• [What to work on] Reproduce, word for word, the part of the news excerpt below that opens with the words containing "Khordadian's plight has" and closes with "since his arrest.".
___ Given passage ___
The sentencing of the Los Angeles resident earlier this year sent a chill through the nation's largest community of Iranian emigres, some of whom now say they fear returning to visit families they left behind.

``Personally, I would love to go back and see my old house and visit my grandparents, but I am afraid,'' said David Yacobi, 40, a frame shop owner browsing at the Ketabsara Persian bookstore in West Los Angeles.

Store owner Ghazal Valipour said the dancer's arrest brought back memories of her own 24-hour detention during her last visit seven years ago.

``It's so easy to get arrested while you are there. There are no standards,'' said Valipour, 33.

Khordadian's plight has been the topic of animated discussion on Farsi-language radio and television in Los Angeles County, which is home to a third of the nation's 277,000 Iranian immigrants, many of whom settled here after the 1979 Islamic Revolution that brought down the shah.

Although Khordadian has been absent from the lively cluster of Persian restaurants, bookstores and markets in West Los Angeles _ nicknamed Tehrangeles _ demand for his videos have more than doubled since his arrest.

Khordadian, Iran's best known male dancer, was arrested in May and jailed until his conviction in July. The government said his Los Angeles-based classes and videos were a corrupting influence on Iran's youth.

An Iranian court sentenced Khordadian, 46, on July 6 to a suspended 10-year jail term. He was also barred from leaving Iran for a decade and from giving dance classes for the rest of his life. He will be jailed if he violates the ban. Khordadian's lawyer in Tehran said he will appeal.

In affluent enclaves like Beverly Hills, Westwood and the San Fernando Valley, Iranian immigrants have established a thriving community over the past two decades.
___ Dataset extract ___
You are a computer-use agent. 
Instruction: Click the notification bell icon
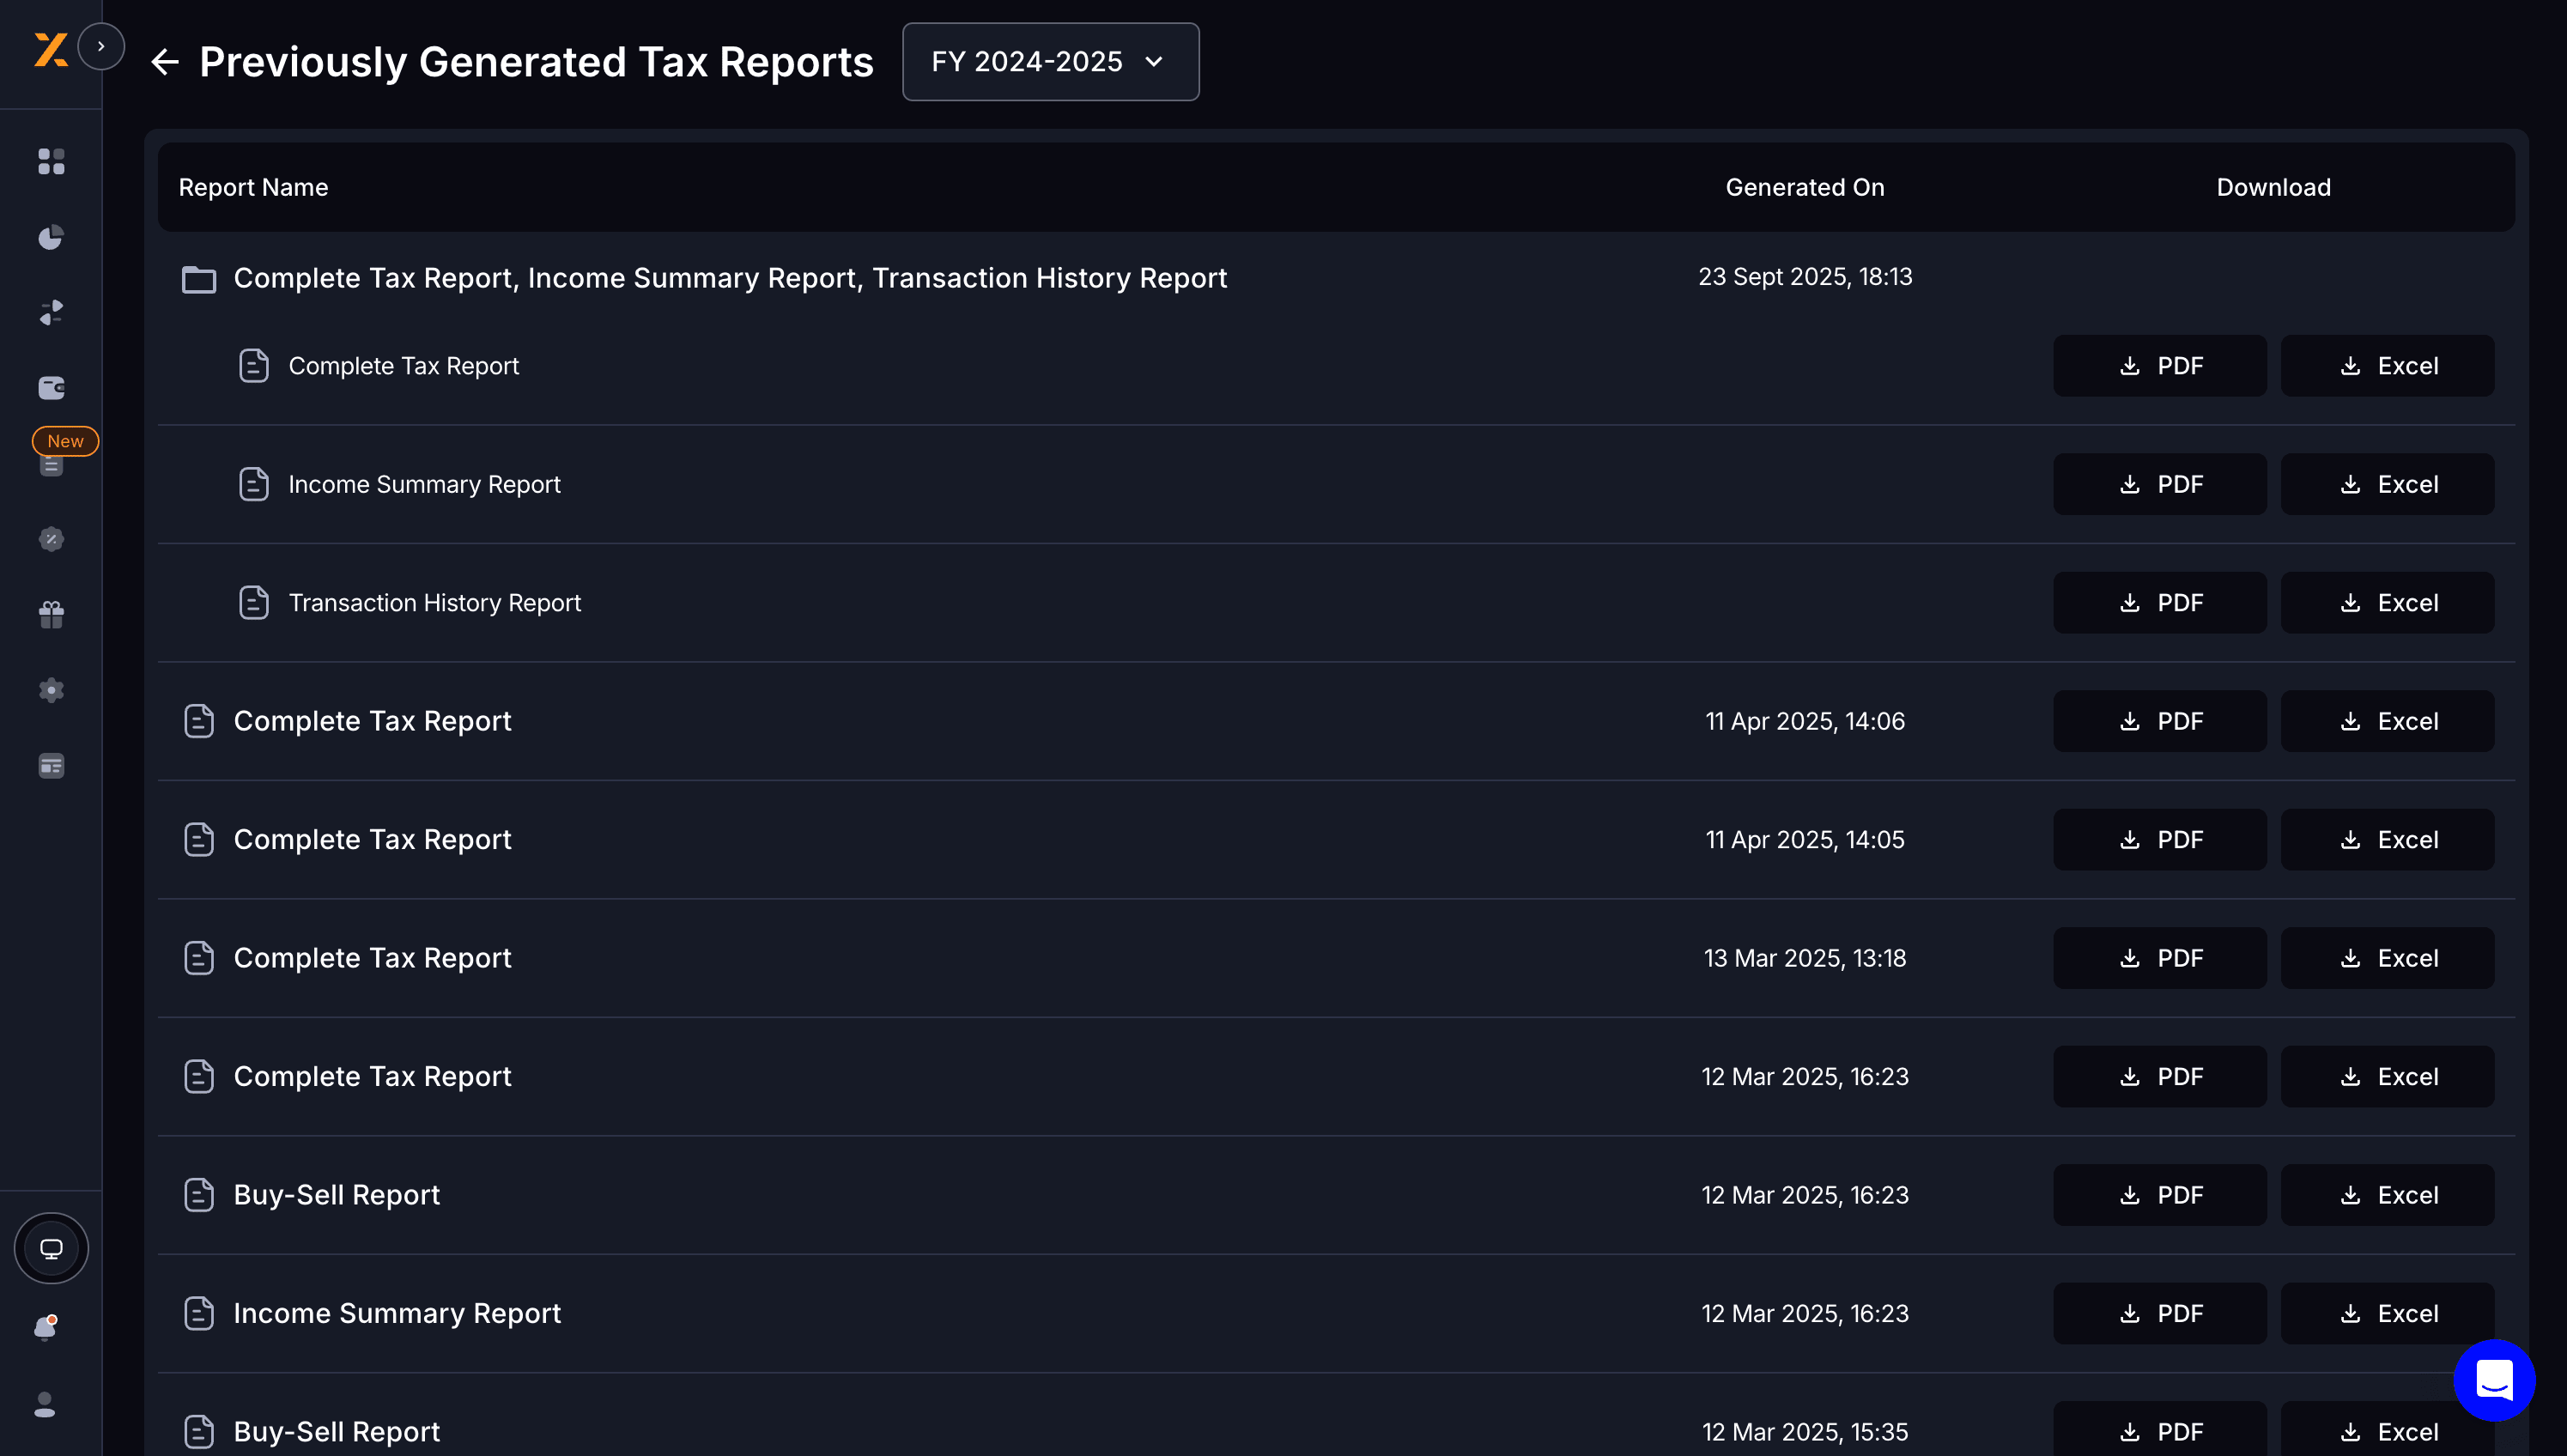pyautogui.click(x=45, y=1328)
___
___ Dataset extract ___
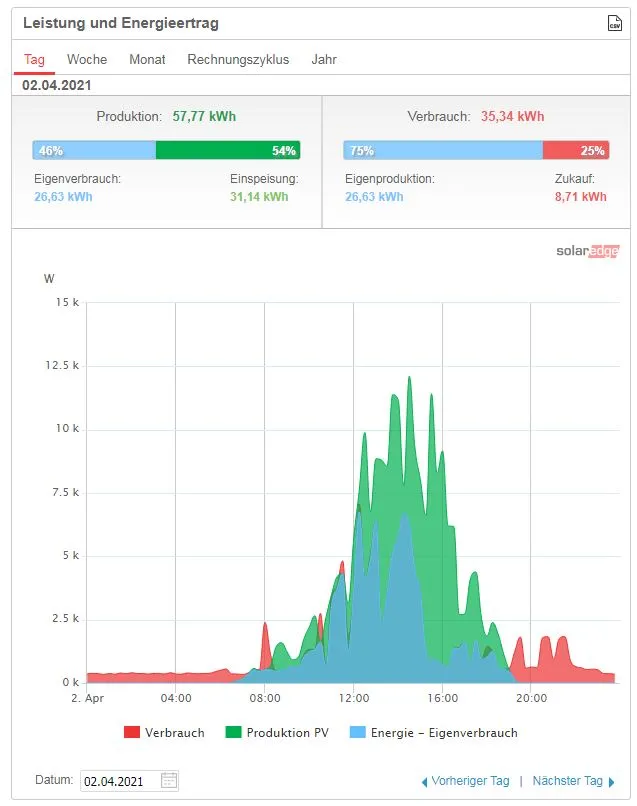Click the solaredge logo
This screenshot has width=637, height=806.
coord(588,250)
___
• [Correct answer]
Khordadian's plight has been the topic of animated discussion on Farsi-language radio and television in Los Angeles County, which is home to a third of the nation's 277,000 Iranian immigrants, many of whom settled here after the 1979 Islamic Revolution that brought down the shah.

Although Khordadian has been absent from the lively cluster of Persian restaurants, bookstores and markets in West Los Angeles _ nicknamed Tehrangeles _ demand for his videos have more than doubled since his arrest.